Um grupo criminoso recorreu à aplicação Telegram para criar uma verdadeira “mercearia” de droga, onde disponibilizava diferentes tipos de estupefacientes (cocaína, heroína, haxixe e canábis) a clientes em todo o país.
Estupefacientes eram enviados em embalagens discretas e a identidades falsas
As encomendas eram feitas através da plataforma digital e os produtos enviados posteriormente por correio, utilizando os CTT como meio de distribuição.
De acordo com as autoridades, o grupo usava canais e conversas privadas no Telegram para divulgar o catálogo de substâncias, apresentar preços e dar instruções aos compradores. O método permitia um elevado grau de anonimato, dificultando a identificação dos responsáveis e dos destinatários das encomendas.
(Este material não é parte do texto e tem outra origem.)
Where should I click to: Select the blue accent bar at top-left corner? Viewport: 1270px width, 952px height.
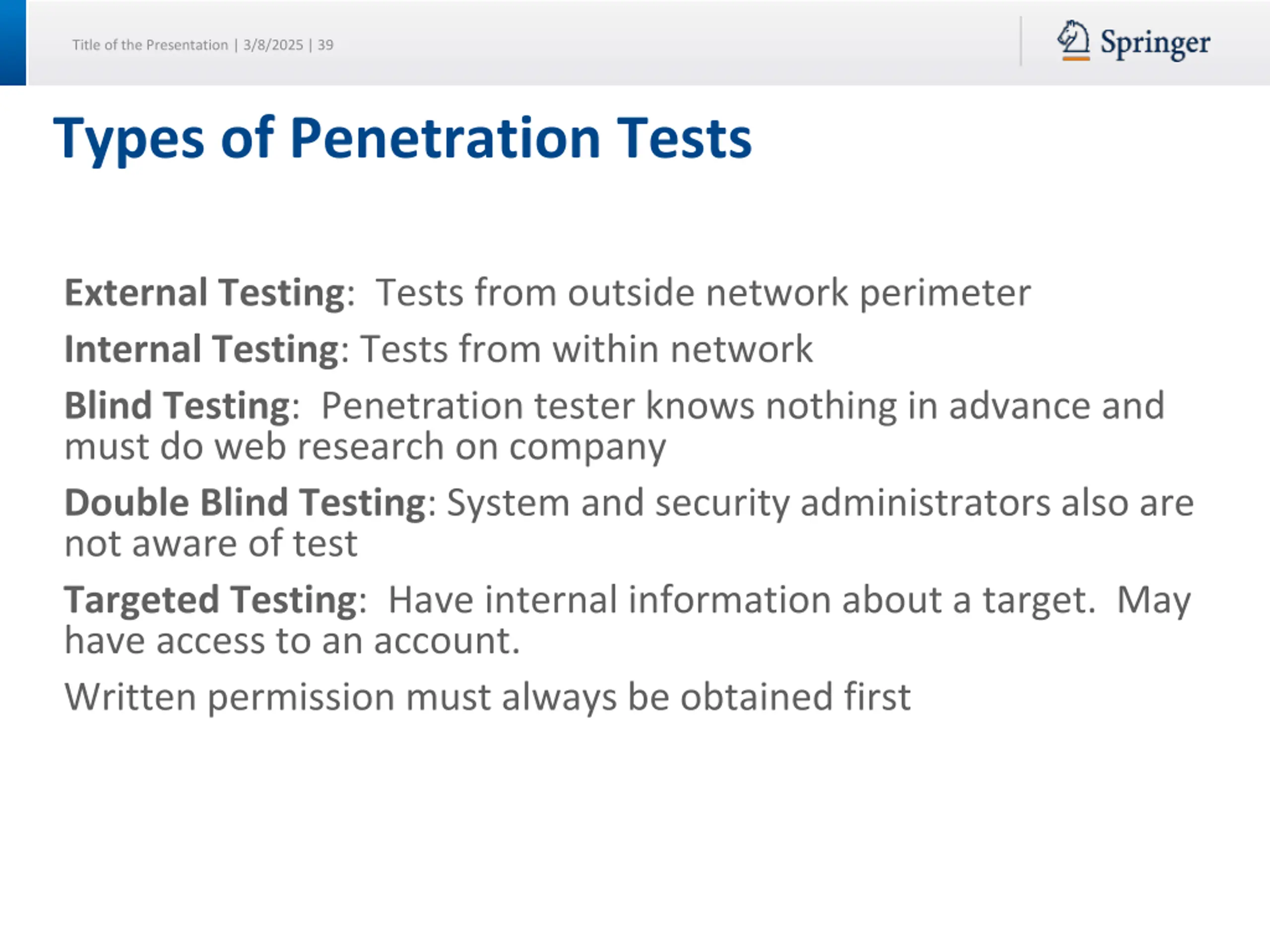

A investigação revelou ainda que os envios eram preparados de forma a tentar passar despercebidos aos controlos postais, recorrendo a embalagens discretas e a identidades falsas. O pagamento era efetuado por meios eletrónicos, evitando contactos presenciais.
As autoridades alertam que este tipo de criminalidade tem vindo a aumentar, acompanhando a evolução das tecnologias digitais e das plataformas de mensagens encriptadas. Sublinha-se que a utilização dos serviços postais para fins ilícitos constitui crime grave, agravando a responsabilidade penal dos envolvidos.
Dezasseis pessoas, incluindo duas de outro grupo, começam a ser julgados no início do ano por tráfico de droga.